Future of Authentication
Most of us directly relate authentication with passwords. And this is rightfully so, since most of our interactions for authentication are based on a password. Passwords came into existence around 1961 at Massachusetts Institute of Technology [MIT] for use with the Compatible Time Sharing System (CTSS). CTSS allowed multiple users to work with the system simultaneously. It allowed simple passwords which were easily stored (not protected). The system was hacked next year wherein someone managed to print a list of passwords for all accounts on the system. This allowed the user to infringe on the time-share of other users.
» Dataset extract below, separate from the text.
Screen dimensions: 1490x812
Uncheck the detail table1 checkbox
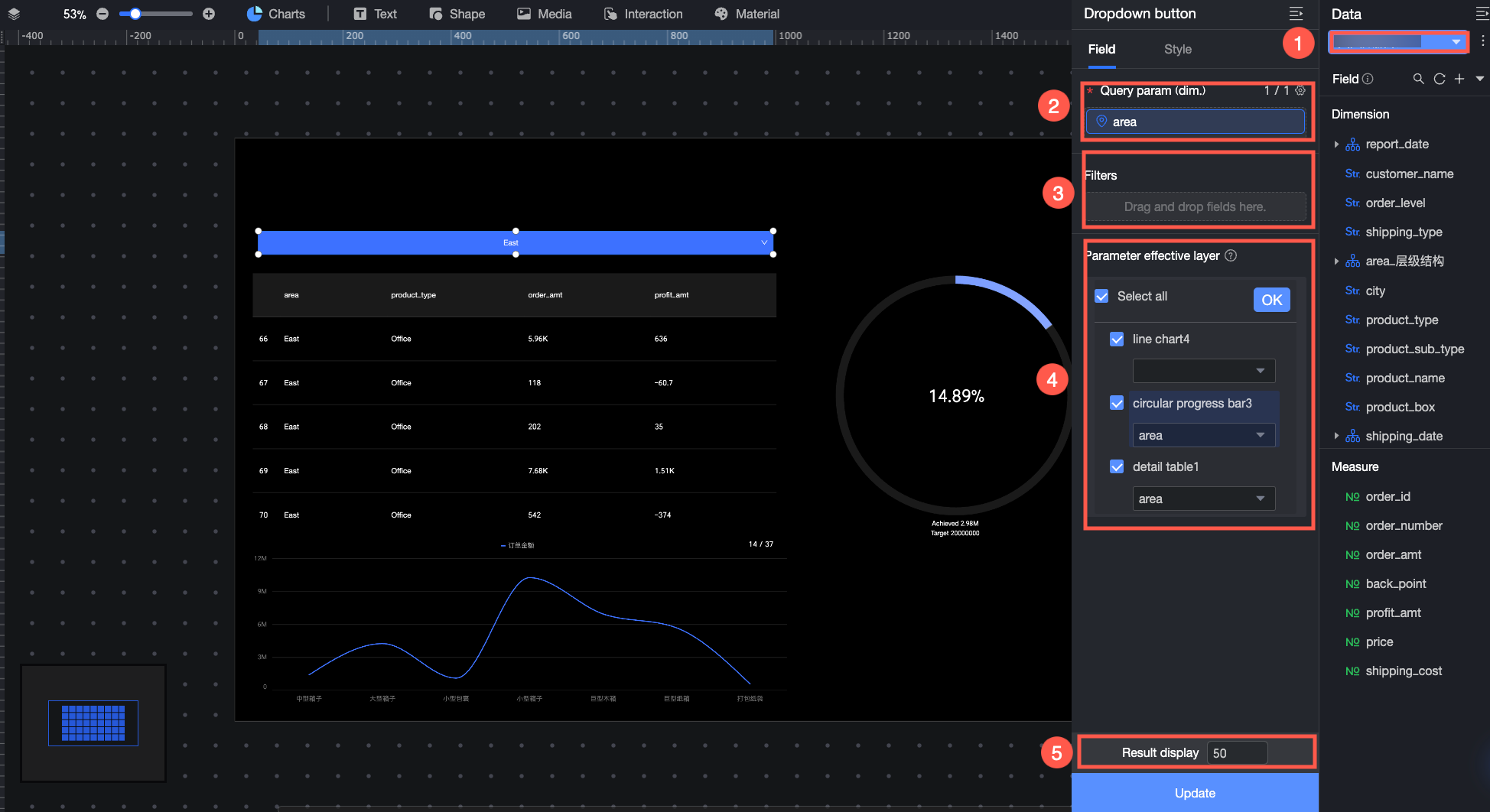1117,466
So much for password based security right from the early days.
It is important to note that along this journey, authentication has mainly remained an “explicit interaction” affair i.e. the user needs to consciously / explicitly authenticate to the system. Over the years, we have seen the need for the user to be re-authenticated periodically. For example – after some period of user inactivity in the system, the user is prompted to re-authenticate. This is typically called as “Idle Session Timeout”. In this scenario the user needs to explicitly authenticate after the session times out.
When the user authenticates initially, then the confidence of authentication is quite high. However, as the duration of the session increases, so does the decay in authentication increases. For example, user may step away from the desktop briefly and someone else can take over the session.
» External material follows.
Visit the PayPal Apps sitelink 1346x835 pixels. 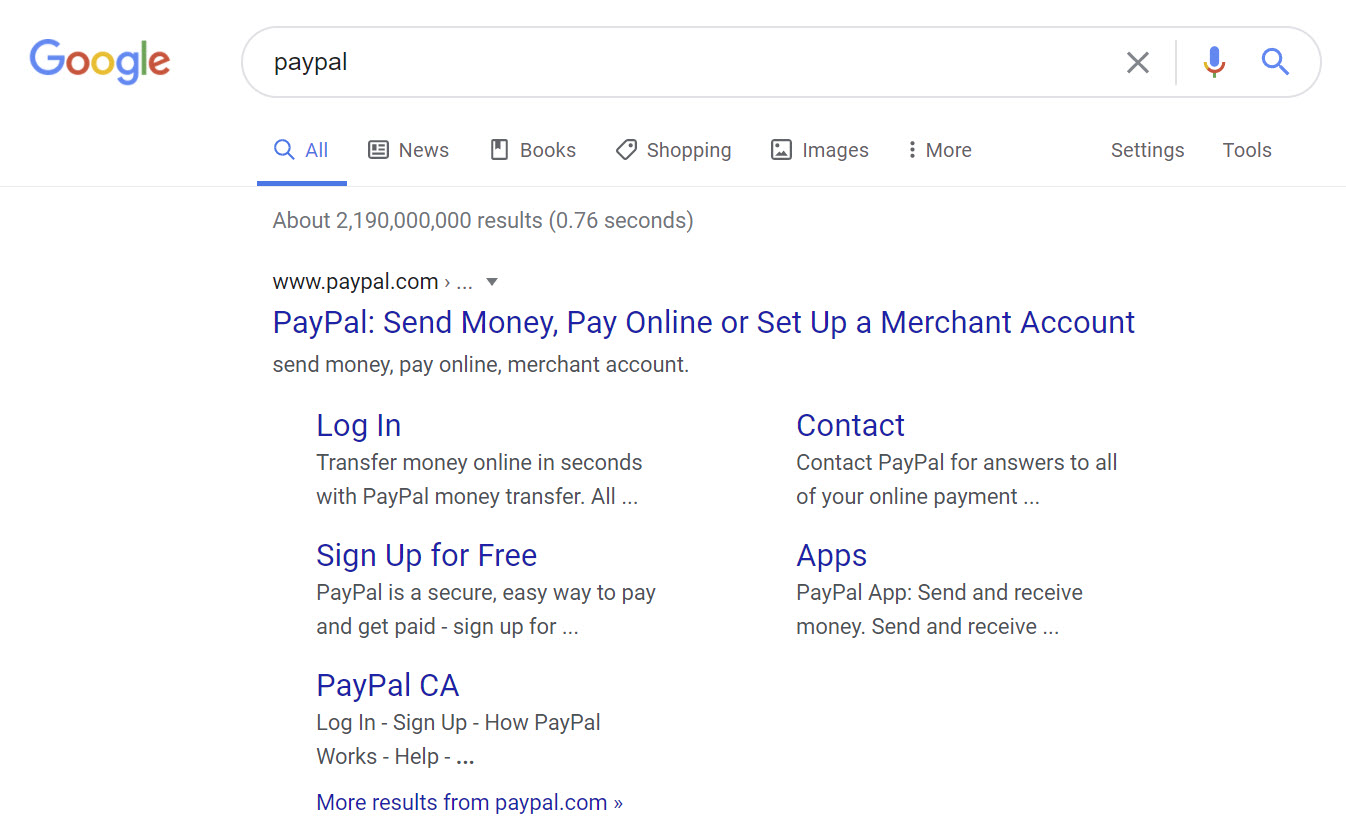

In the future, this need to explicitly re-authenticate will largely go away. This type of authentication is called Continuous Authentication or Non-intrusive Authentication. Continuous authentication is centered on unique human behaviors. Different patterns can be tracked like keystroke dynamics, touch and mouse motion, etc. These are compared with similar patterns earlier from the same user to identify the user.
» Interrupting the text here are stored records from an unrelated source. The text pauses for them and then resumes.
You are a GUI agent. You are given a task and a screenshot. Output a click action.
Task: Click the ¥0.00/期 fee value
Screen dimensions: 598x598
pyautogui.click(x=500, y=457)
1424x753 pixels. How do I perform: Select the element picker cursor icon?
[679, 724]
Continuous authentication systems employ Machine Learning to allow learning the users’ behavior and leverage these learnings to ascertain the users’ identity. If the pattern deviates, then the system will prompt for traditional authentication (like PIN, face, fingerprint, etc.). However, if the pattern is consistent with earlier learnings, then the system does not prompt for authentication again.
Mobile devices have proliferated to a very large extent. Most devices today contain a bunch of sensors like touch screens with sensors, cameras, microphone, built in accelerometer & gyroscope, etc. The data from each of these sensors can be utilized and patterns can be inferred. For example, gait dynamics can be learned using the built-in accelerometer & gyroscope. Similarly the touch sensors can be used to determine swipe patterns and force patterns on the screen. These patterns can be learned and are unique to individuals. Apply behaviour learnings from data from multiple sensors and a Unique Behavior-based Profile can be created for a user. If the users’ actions deviate from the unique behaviour-based profile, then the system will request for explicit authentication.
Most of these systems are fairly new and in research. However, as the precision in building the Unique Behavior-based profile increases, continuous authentication will see adoption in the enterprise in the near future.